GADSDEN, Ala. — After multiple tornadoes touched down in the South on Thursday – killing five people in Alabama, knocking out power, destroying homes and downing trees across the region – more severe thunderstorms could be coming this weekend.
There is a “marginal risk of severe thunderstorms” Friday, in Georgia and the Carolinas as well as in parts of Mississippi, Tennessee, Arkansas, the Great Plains and the Northeast, the National Weather Service said.
But on Saturday, large hail, damaging wind and tornadoes are all possible in the Lower Mississippi Valley as “strong to severe storms” return to the region, forecasters said.
Severe storms on Saturday are also possible in the Midwest, potentially bringing damaging wind and large hail, the weather service said.
The South was already rocked with severe weather this week. Five people were killed Thursday in three different locations in Calhoun County, Alabama. Meanwhile, at least one person died in Mississippi on Wednesday when a tree fell into a mobile home in Wilkinson County.
More than 41,000 people in Alabama and Georgia remained without power Friday morning, according to the utility tracker, PowerOutage.us.
Alabama tornado kills 5; as many as 8 twisters may have touched down
John De Block, a meteorologist with the National Weather Service in Birmingham, said as many as eight tornadoes may have hit Alabama on Thursday. At least one tornado traveled about 100 miles.
Calhoun County Coroner Pat Brown confirmed five people, all believed to be adults, died in three residential structures Thursday. Brown said three family members were killed inside a wood frame home in Ohatchee, a small east Alabama town, after an apparent tornado touched down around 3 p.m. Another man was killed in a mobile home in Ohatchee. The fifth victim, a woman, died in a mobile home in Wellington, Alabama.
Severe storms began popping up in central Alabama mid-afternoon and continued to come in waves through the early evening.
“We got hit hard,” Ohatchee Police Chief Alan Kelly said.
Hundreds of structures across the state were damaged by the multi-storm system. More than 100 miles southwest of Ohatchee, an apparent tornado that spun up in Mississippi tracked its way over the state line and into Bibb County.
The apparent tornado caused significant damage near Centreville, where Richard Hill surveyed the remains of his son’s mobile home Thursday evening. A large tree fell across the home, Hill said, and other mobile homes nearby were destroyed.

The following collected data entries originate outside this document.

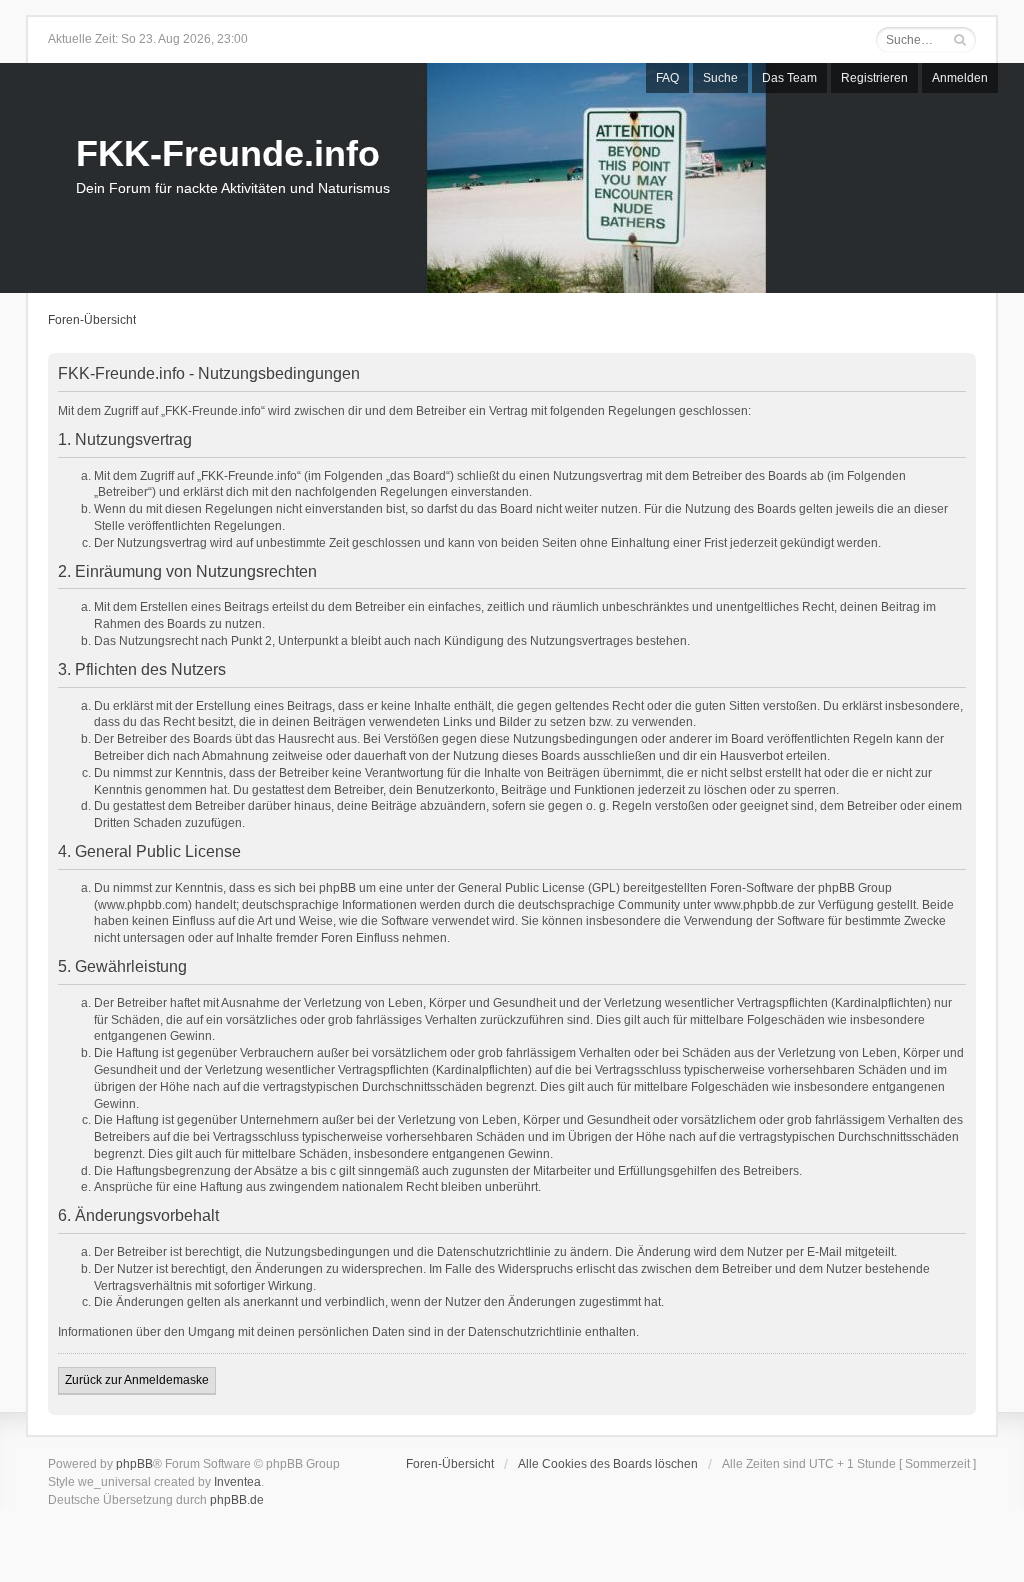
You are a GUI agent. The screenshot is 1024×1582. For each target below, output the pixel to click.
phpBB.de (237, 1500)
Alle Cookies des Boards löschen (608, 1464)
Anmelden (960, 78)
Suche (720, 78)
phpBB (134, 1464)
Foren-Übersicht (92, 320)
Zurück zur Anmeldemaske (137, 1380)
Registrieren (874, 78)
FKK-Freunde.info (228, 153)
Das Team (789, 78)
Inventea (237, 1482)
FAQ (667, 78)
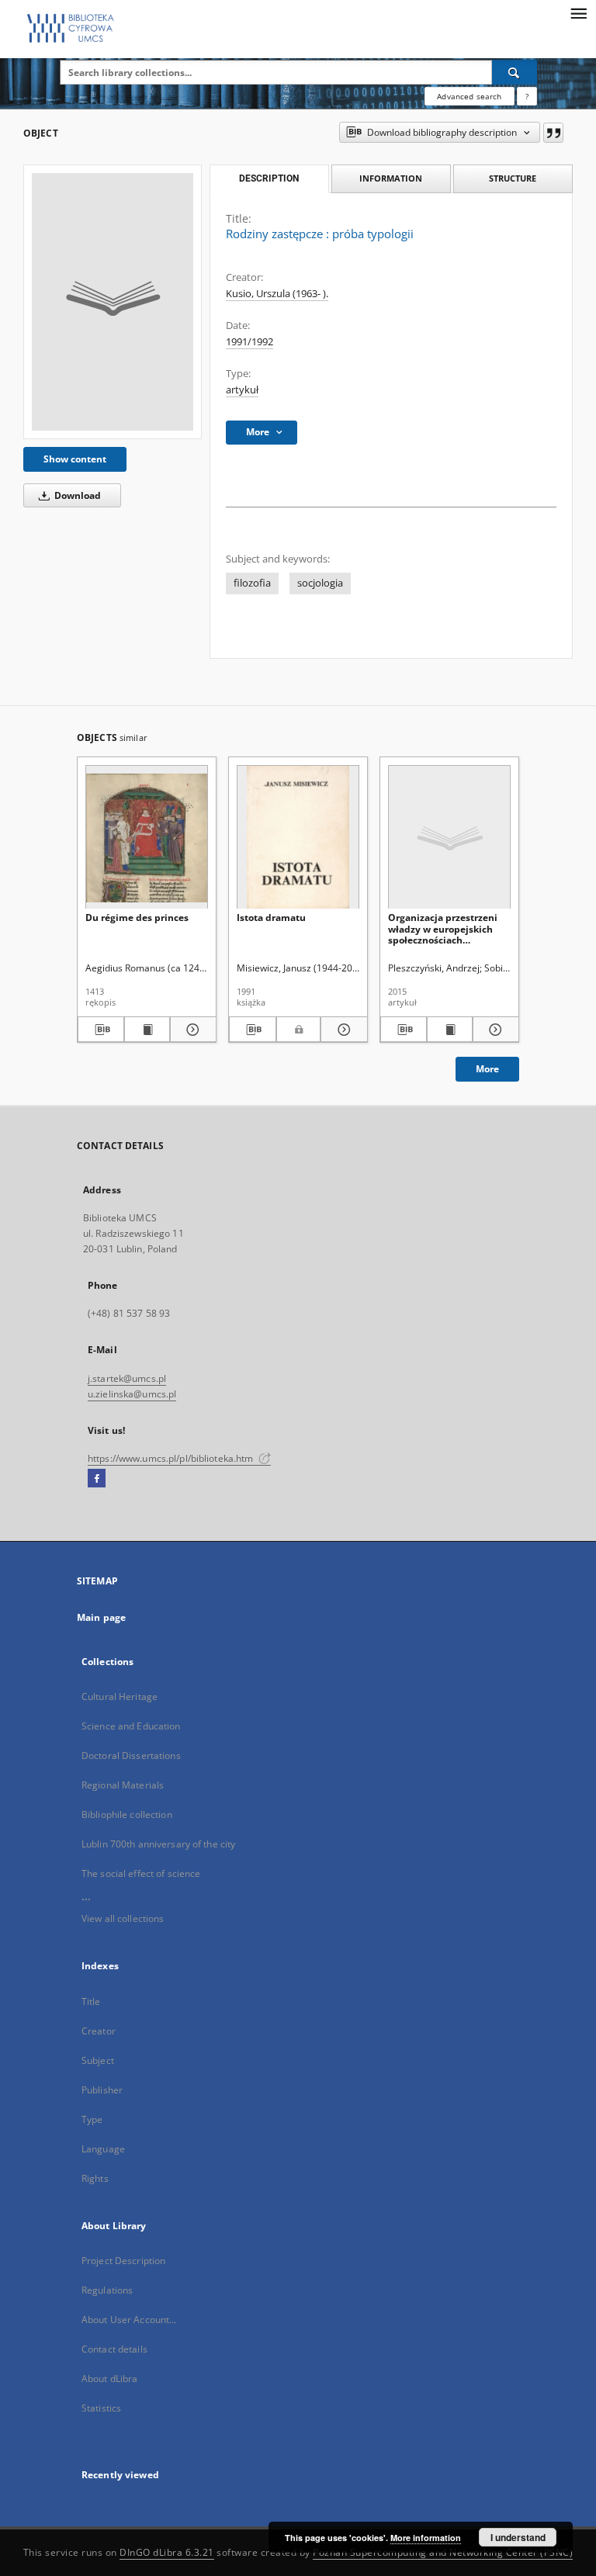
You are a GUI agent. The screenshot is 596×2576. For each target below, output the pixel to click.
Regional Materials (122, 1785)
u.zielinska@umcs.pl (132, 1394)
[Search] (514, 72)
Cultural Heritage (119, 1696)
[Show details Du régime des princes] (190, 1030)
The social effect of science (140, 1873)
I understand (518, 2537)
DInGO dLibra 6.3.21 (167, 2552)
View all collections (122, 1918)
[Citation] (553, 133)
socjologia (320, 583)
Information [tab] (390, 178)
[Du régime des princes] (146, 837)
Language (103, 2148)
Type (91, 2119)
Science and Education (131, 1726)
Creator (98, 2031)
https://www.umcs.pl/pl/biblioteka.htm (172, 1458)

Hill’s son initially tried to wait the severe weather out, until a family member convinced him to seek shelter elsewhere shortly before the apparent tornado hit.
“They lost everything,” Hill said.
Derrick Colburn weathered the storm inside his Bibb County home, which was damaged.
“I hope everyone else around here is OK,” Colburn said.
Centreville Mayor Mike Oakley told ABC 33/40 news that a local airport was hit. “We have airplanes torn apart like toys. We’ve got homes along here that are totally destroyed, trees down, power lines down. It’s pretty devastating.”
Another apparent tornado touched down Thursday afternoon in central Shelby County, where residential areas sustained significant damage.
Firefighters outside a flattened home in the Eagle Point subdivision said the family that lived there made it out alive. Nearby homes were roofless or missing their second stories.
Alabama Gov. Kay Ivey issued an emergency declaration for 46 counties as the severe weather approached, and officials opened shelters in and around Birmingham. She also issued a statement via Twitter late Thursday following reports of residents killed in the storms.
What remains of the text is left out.